_Exercise brief_. Find "This screenshot has width=1920, height=857." in the entries below; copy that line through the last, exactly, with no pictures.

─── Task data ───

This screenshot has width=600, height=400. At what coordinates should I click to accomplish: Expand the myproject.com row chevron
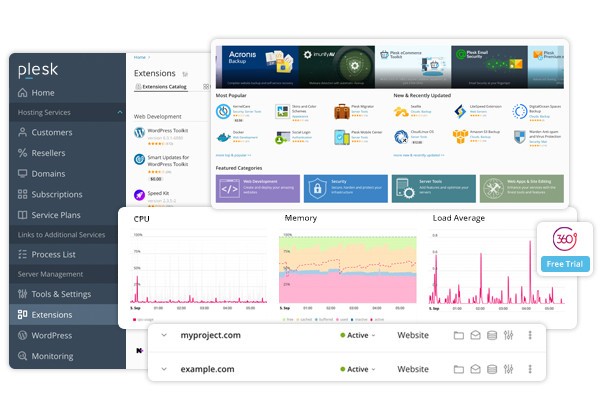pos(164,336)
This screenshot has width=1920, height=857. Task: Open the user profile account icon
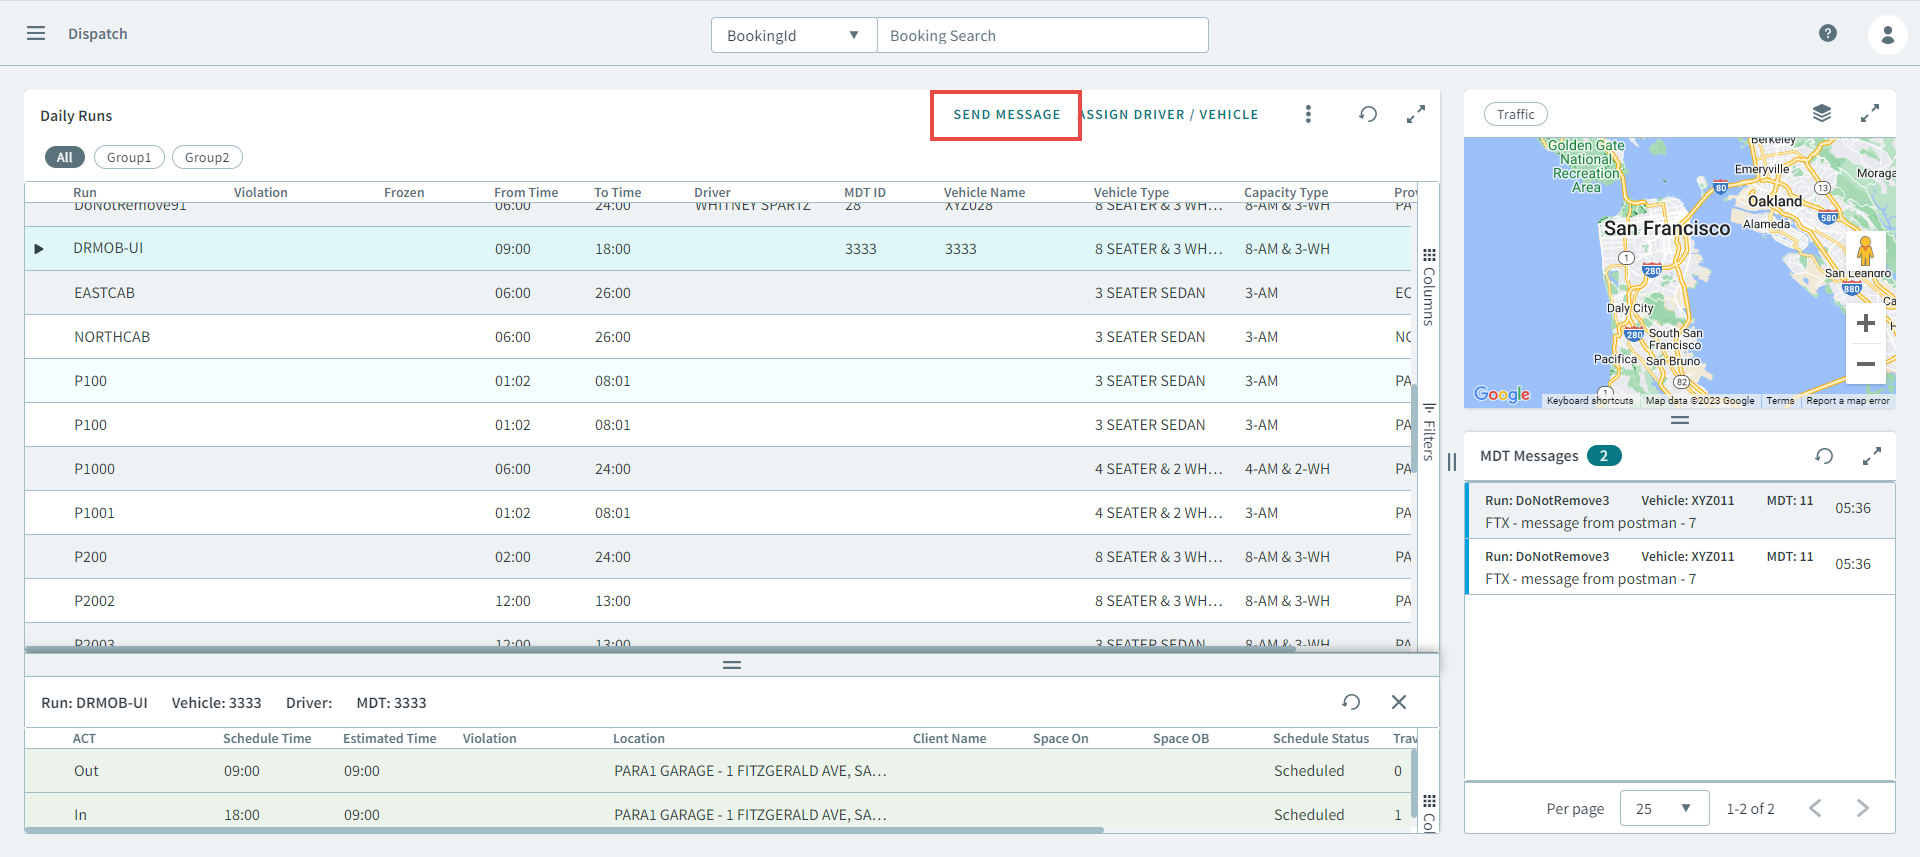[x=1887, y=35]
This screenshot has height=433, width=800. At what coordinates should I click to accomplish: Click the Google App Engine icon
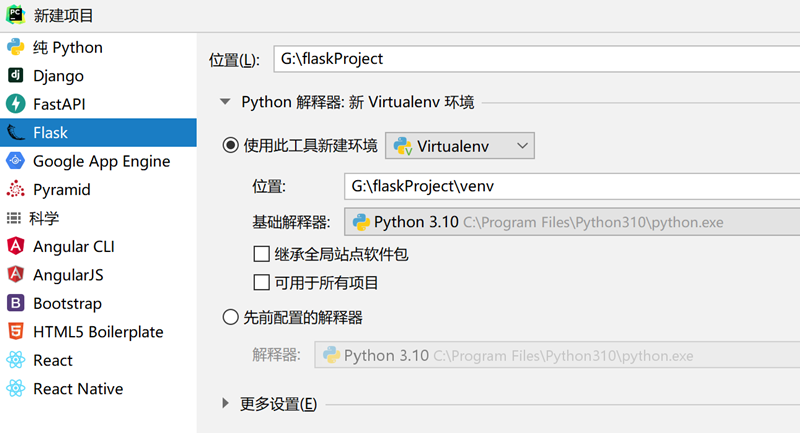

───

_Solution for this task_.
This screenshot has width=1920, height=857. Task: Open the user profile account icon
[x=1887, y=35]
This screenshot has height=433, width=800. At what coordinates should I click to accomplish: Click the Google App Engine icon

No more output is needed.